Releasing tension through yoga
There are a variety of ways that yoga allows us to release tension in the mind and body. It uses a combination of active and passive forms of relaxation techniques through breathing exercises and postures, called asana. It is a powerful mix that allows the body and mind to loosen thus allowing you to better go with the flow of life.
For the novice, yogic relaxation techniques might at first seem like you are doing nothing. However, when done properly, relaxation is a process of consciously finding the place that exists between effort and non-effort.
To practice yogic relaxation for stress management, you first need to:
- Find a quiet place without distractions
- Lie down, and use a pillow to support the head and the knees
- Ensure you are warm and have an empty stomach
You are now ready to begin a yogic posture called the corpse, where you will practice deep relaxation. This posture seems outrageously simple, yet is actually one of the most difficult postures to do because you need to rest your body completely. For many strung-out and stressed-out people, it takes a lot of mental strength to keep the body completely still.
Deep Relaxation Technique
- Lie flat on your back, with your arms stretched out and relaxed by your sides, palms up.
- Close your eyes.
- Form a clear intention to relax.
- Take a couple of deep breaths, lengthening the exhalation.
- Contract the muscles in your feet for a couple of seconds and then consciously relax them. Do the same with the muscles in your calves, upper legs, buttocks, abdomen, chest, back, hands, forearms, upper arms, shoulders, neck, and face including tongue and mouth.

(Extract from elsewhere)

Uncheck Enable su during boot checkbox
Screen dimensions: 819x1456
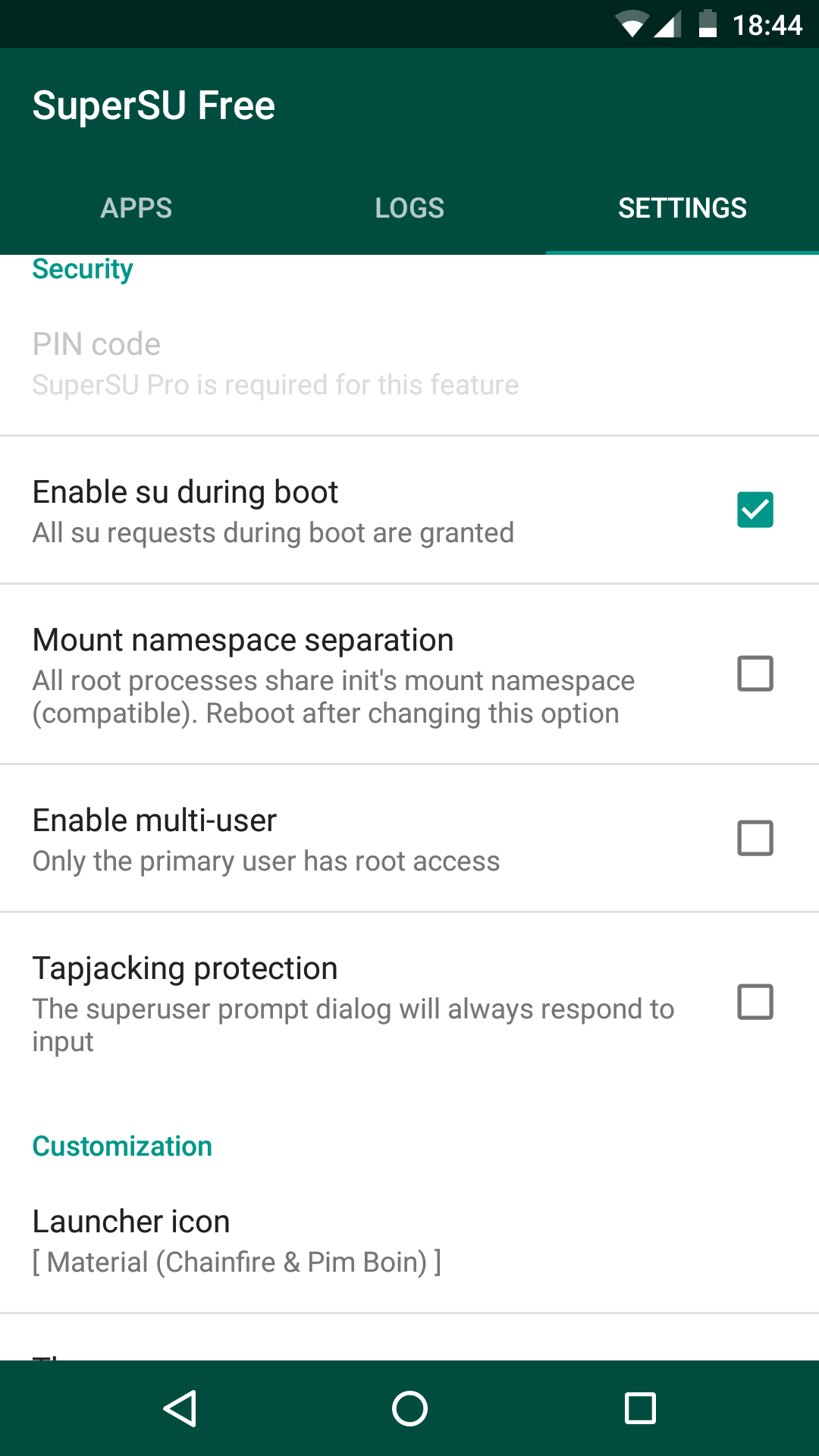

- Periodically scan all your muscles from your feet to your face to check that they’re relaxed.
- Focus on the growing bodily sensation of no tension and let your breath be free.
- At the end of the session, before opening your eyes, form the intention to keep the relaxed feeling for as long as possible.
- Open your eyes, stretch lazily, and get up slowly.
Practice this 10 to 30 minutes every day.
Managing back pain through yoga
The physical aspect of stress overload is also important to address. Lower and upper back problems are prolific among those who are stressed. However, there are yogic techniques for improving common lower and upper back problems that can help to restore the physical and mental function of the body, which ultimately leads to a state of health and wellbeing.
The spine is an important element of yoga, and yogic twists help to keep the blood supply going to the intervertebral discs, which keeps the spine fluid and supple. Twists not only help to keep the spine firm and strong, but they also massage the internal organs, such as your intestines and kidneys, aid with digestion, and stretch and strengthen the muscles of your back and abdomen.
Yoga stretches for back pain, such as yogic twists, can be done seated, reclining and standing, each type focusing on a different area of the back. Some good yogic twists to try if you suffer lower back include the following:
Easy chair twist
This seated posture is an excellent way to loosen the spine. You could use a chair or use your Wellness Ball™ Active Sitting.
- Sit sideways on a chair with the chair back to your left, your feet flat on the floor, and your heels directly below your knees.
- Exhale, turn to the left, and hold the sides of the chair back with your hands.
- As you inhale, extend or lift your spine upward.
- As you exhale, twist your torso and head farther to the left
- Repeat Steps 1 through 4, gradually twisting farther with each exhalation, for 3 breaths (don’t force it) and then hold the twist for 6 to 8 breaths.
- Repeat Steps 1 through 5 on the opposite side.